Publié en ligne le 4 juillet 2015
Ceci est la version intégrale d’une note de lecture abrégée parue dans le SPS n° 313.
Mais où sont passés les Indo-Européens ?

Le mythe d’origine de l’Occident

Jean-Paul Demoule

Seuil, Coll. La librairie du XXIe siècle, 742 pages, 27 €

Ce livre développe et amplifie l’argumentaire des articles dans lesquels Jean-Paul Demoule critique depuis les années 1980 la notion de peuple indo-européen, qu’il qualifie de «  mythe  ». Une très longue partie (environ la moitié du volume) est consacrée à une histoire de la recherche indo-européaniste, en insistant tout particulièrement sur les dérives ou récupérations dont elle a trop souvent été l’objet, ou dont certains savants ont parfois été, hélas, les acteurs, conscients ou non.

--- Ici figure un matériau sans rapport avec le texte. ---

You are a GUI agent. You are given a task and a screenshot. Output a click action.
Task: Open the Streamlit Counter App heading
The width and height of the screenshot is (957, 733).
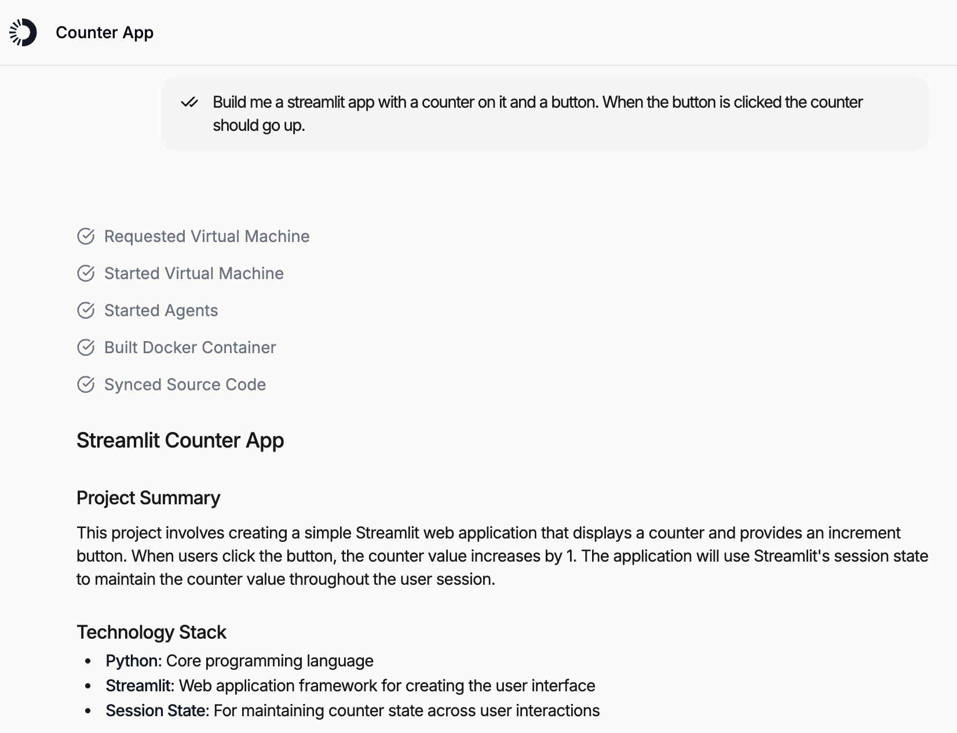(x=180, y=440)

Que l’hypothèse indo-européenne ait été reprise et utilisée à des fins identitaires, et qu’elle le soit encore de nos jours par des courants d’extrême droite requiert certes notre vigilance, mais ce n’est qu’un des exemples de l’instrumentalisation de la science. C’est un cas des plus funestes, mais il en est hélas bien d’autres ; cela n’est pas particulier à ce domaine du savoir, et ce n’est guère utile pour jauger sa validité actuelle. De même, qu’il n’y ait pas de consensus sur de nombreux points qui font l’objet de débats très spécialisés ne saurait invalider l’ensemble de ce champ d’études ; au contraire, c’est un signe de sa vitalité.

Bien des pages sont ensuite consacrées à réfuter les méthodes d’une paléontologie linguistique pourtant très généralement reconnue comme obsolète. C’est cependant à très juste titre que J.-P. Demoule dénonce les arguments a silentio (si l’on ne peut reconstituer de racine indo-européenne commune pour tel objet, telle plante ou tel animal, c’est que ceux-ci n’existaient pas sur le territoire des Indo-Européens indivis), et pourtant il semble considérer que l’archéologie serait la pierre de touche permettant de décider ultimement de la validité des hypothèses linguistiques. Pourtant, que l’énorme dossier archéologique européen résumé par J.-P. Demoule, qui en est un excellent connaisseur, ne puisse confirmer l’existence d’un peuple indo-européen, on peut très bien en convenir sans pour autant être obligé d’admettre qu’il n’y aurait jamais eu de locuteurs d’une langue appelée indo-européen par convention, puisqu’en réalité restituée.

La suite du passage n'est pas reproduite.